> [WHAT IS ASKED]
- 1) In the muffin comment thread, reproduce the passage from "Anyway, I don’t" to "dense and gummy).".
- 2) According to the muffin comment thread, what happens when the cupcake liner is filled to the very top?
___ TEXT PROVIDED
Anyway, I don’t have a lot of experience baking with plain GF flour, so I can’t say for sure how that would act in place of the whole wheat and oat flour–although I will say that the oat flour basically acts as a balancer to the whole wheat flour since the whole wheat tends to make baked goods a bit denser and tougher and oat flour helps keep them light and fluffy (as long as it’s used in conjunction with a gluten-full flour–otherwise it will just get very dense and gummy).
I think the milk and nut butter swaps should be fine–obviously switching to cacao nibs instead of chocolate will make these less sweet, so you might want to increase the sweetener if you like things on the sweeter side. Additionally, applesauce will be less sweet than banana, so again think about increasing the sweetener a little.
Let me know how your experiments turn out! I’d be very curious to hear how all of this bakes up! 🙂
Kristi
I LOVE, LOVE, LOVE these muffins! They are my go to for everything. I make them on the weekend, throw them in a large ziplock, freeze, and use throughout the week. They freeze wonderfully. I’m about to try them with raisin paste since my daughter’s friend’s birthday is coming up and I was asked to make cupcakes. She is allergic to nuts and apparently all the dates (even organic) I can find “may contain nuts.” Just a tip for anyone…if you fill the cupcake liner to the very top, they puff up and create a lovely rounded mushroom top.
erika
Ahhh Kristi so glad to hear you love these!!! Let me know how they turn out with raisin paste! And thanks for reading the tip for other readers 🙂 <333
Jamie
On Monday I baked some cupcakes using mostly sugar, vegan butter and oil. Today I baked these cupcakes and have to admit these tasted alot better and are so much better for me!! I didn’t add the two tablespoons of oil and threw in some walnuts for a bit of texture and they turned out fine. Thanks for sharing such a great recipe !
______
___ GIVEN DATA
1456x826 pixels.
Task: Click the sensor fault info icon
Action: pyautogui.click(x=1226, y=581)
______
___ GIVEN DATA
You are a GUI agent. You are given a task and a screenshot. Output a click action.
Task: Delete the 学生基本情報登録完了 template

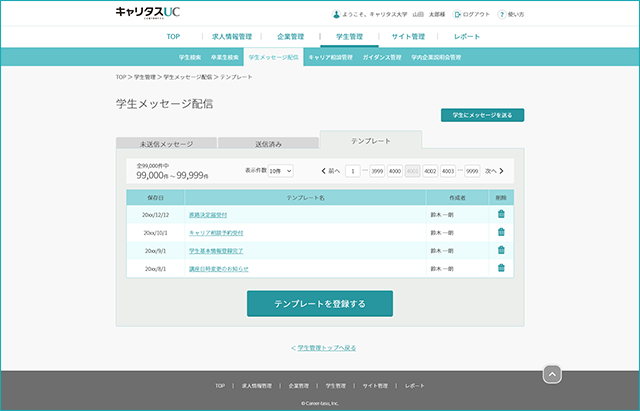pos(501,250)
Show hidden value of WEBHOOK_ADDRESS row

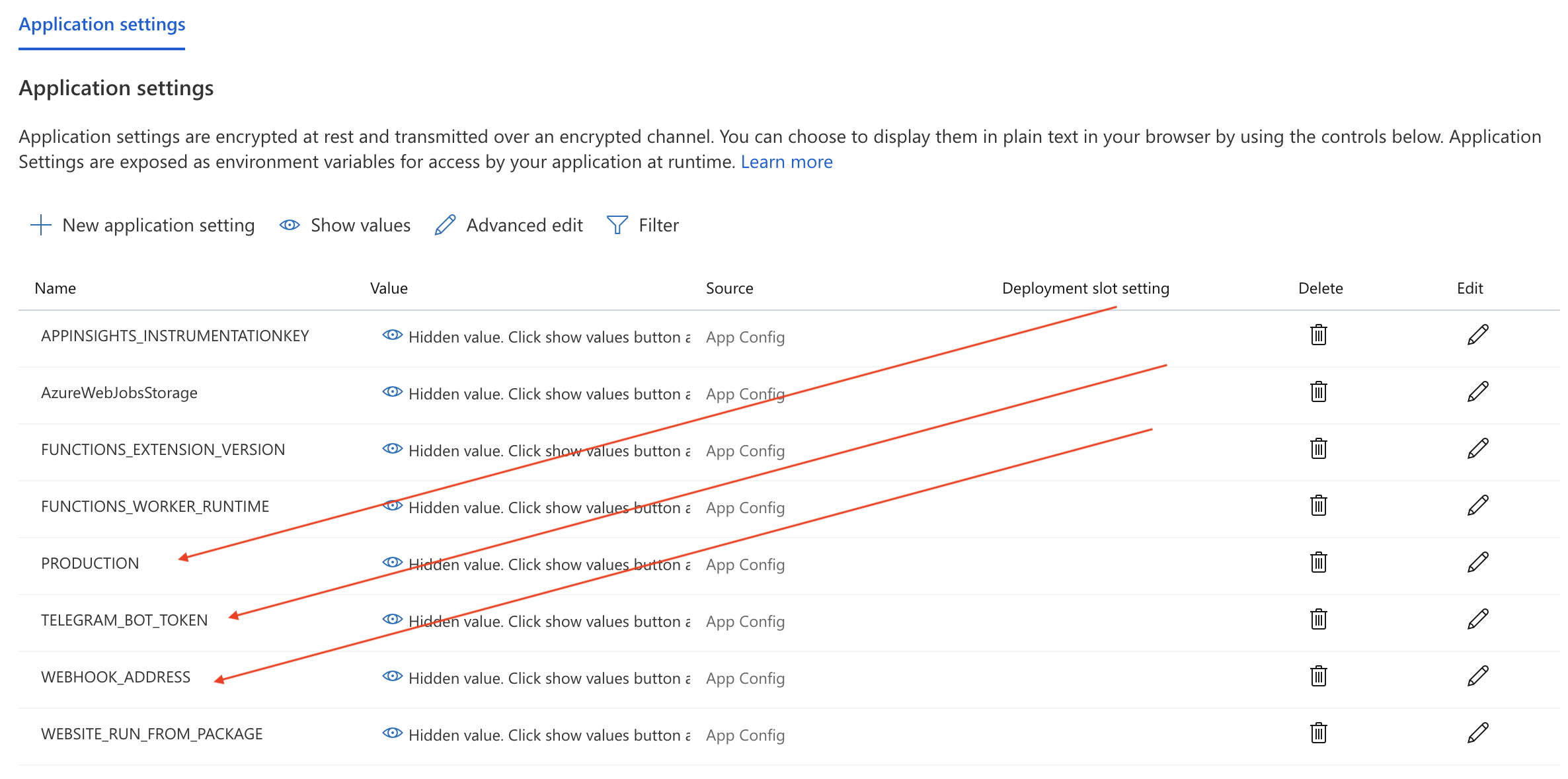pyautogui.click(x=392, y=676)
______
> [THE REPLIES]
- 1)
Anyway, I don’t have a lot of experience baking with plain GF flour, so I can’t say for sure how that would act in place of the whole wheat and oat flour–although I will say that the oat flour basically acts as a balancer to the whole wheat flour since the whole wheat tends to make baked goods a bit denser and tougher and oat flour helps keep them light and fluffy (as long as it’s used in conjunction with a gluten-full flour–otherwise it will just get very dense and gummy).

- 2) The muffins puff up and form a lovely rounded mushroom top.